The numbers bear out the issue: Pew Research reports that roughly 40% of Americans say they are somewhat likely to seriously consider buying an electric car. Consumer Reports puts that number as high as 71%. Still, actual sales of electric cars account for less than 2% of the market today.
“Selling an electric car (can take) three to four times as long as selling an internal combustion vehicle,” Moloughney says. “Salespeople don’t hate electric cars, it’s just that they’re there to make money. So if an EV takes them four times as long to sell, which car do you think they’ll try to sell?”
The challenges of selling electric
Moloughney leads roughly 25 dealer classes a year, both online and in small groups at dealerships for “pretty much every established OEM ... except maybe Buick.” The logic is simple: Educate car dealers upfront about the nuances of owning an electric vehicle so they can speed up their sales process, thereby motivating them to sell more EVs.
There are certainly plenty of electric vehicles to buy. In 2021 alone, Audi launched the e-Tron GT; BMW debuted the electric iX and i4; Mercedes-Benz launched the EQS sedan; and Cadillac launched the Lyric. Rivian, Tesla, Lucid, Ford, Polestar and RollsRoyce have all announced additional electric vehicles being delivered now or upcoming soon. Sales of Porsche’s electric Taycan sedan even surpassed those of the brand-favorite 911. Porsche has delivered 28,640 examples of the Taycan so far this year, compared with 27,972 versions of the 911.
The recent increase in electric options (most wellmade and capable) has effectively steepened the learning curve dealers face when tasked with selling them. Salespeople now must familiarize themselves with how to maintain, repair, charge, store, move and drive each of them — even models from various automakers if they work at a multibrand dealership.
Salespeople must now also address a different buyer.
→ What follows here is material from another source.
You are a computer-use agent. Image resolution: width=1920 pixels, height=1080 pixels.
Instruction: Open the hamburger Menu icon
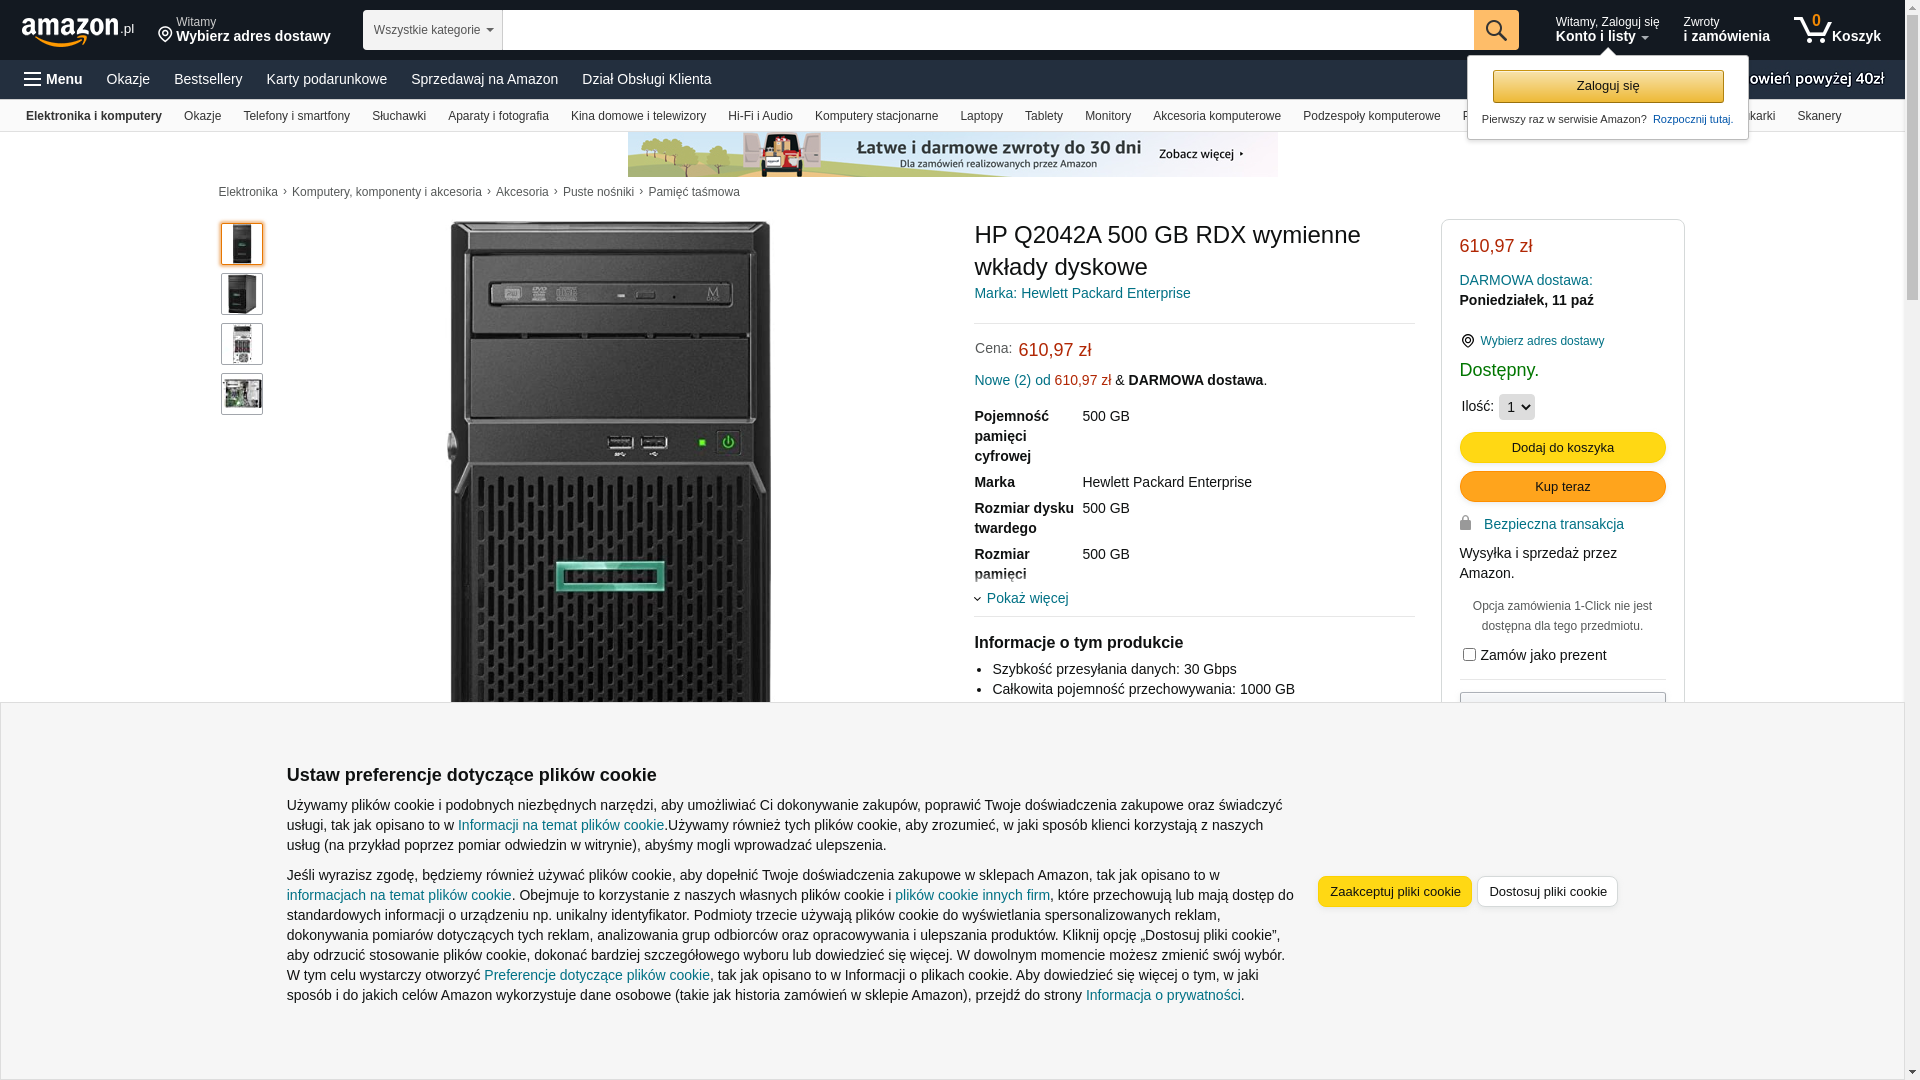[33, 79]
While in years past consumers considering electric vehicles such as the BMW i3 or Tesla Model S tended to be tech-forward, eco-aware first-adopters already well-versed in the nuances of going green, automakers aiming to expand in the market and sell new wares now must appeal to “normal” consumers.
“I haven’t seen any OEM that I know of that doesn’t feel like this will be a complete conversion over time (from ICE vehicles to EVs),” says Mark LaNeve, the chief business officer of Charge Enterprises. “But the consumer will come along a little bit slower … and the dealers are going to play a very critical role.”
How to sell an EV
When it comes to plugging in, “people’s initial instinct is to say, ‘That’s not for me. Maybe those people will do it, but not me,’ ” says Moloughney. “We have to get over that hurdle.”
He spends more than an hour of class time on a charging “deep drive,” outlining the differences between Level 1 and Level 2 chargers and DC Fast Chargers and explaining how to install them in an office or home garage.
“It’s about being able to quell the fears of people talking about fires [possibly from complications with the battery pack] and range anxiety, but also to explain charging and the fact that you can take an EV just about anywhere these days,” he says. “There is still a lot of misinformation about EVs, and if the dealer can’t completely eradicate those concerns, the person is not going to purchase an electric vehicle.”
He discusses best practices for salespeople (be sure to always send new customers home with a full charge), leads role-play scenarios and gives salespeople hang tags for an EV’s rearview mirror that outline every money-saving incentive that car qualifies for — and the final price after those savings have been applied.
“It’s like cheating, but having it written down like that, where they can see it, really helps them see the bottom line,” he says. The results speak for themselves: Savino says he can’t keep a Mach E in his showroom longer than a few days.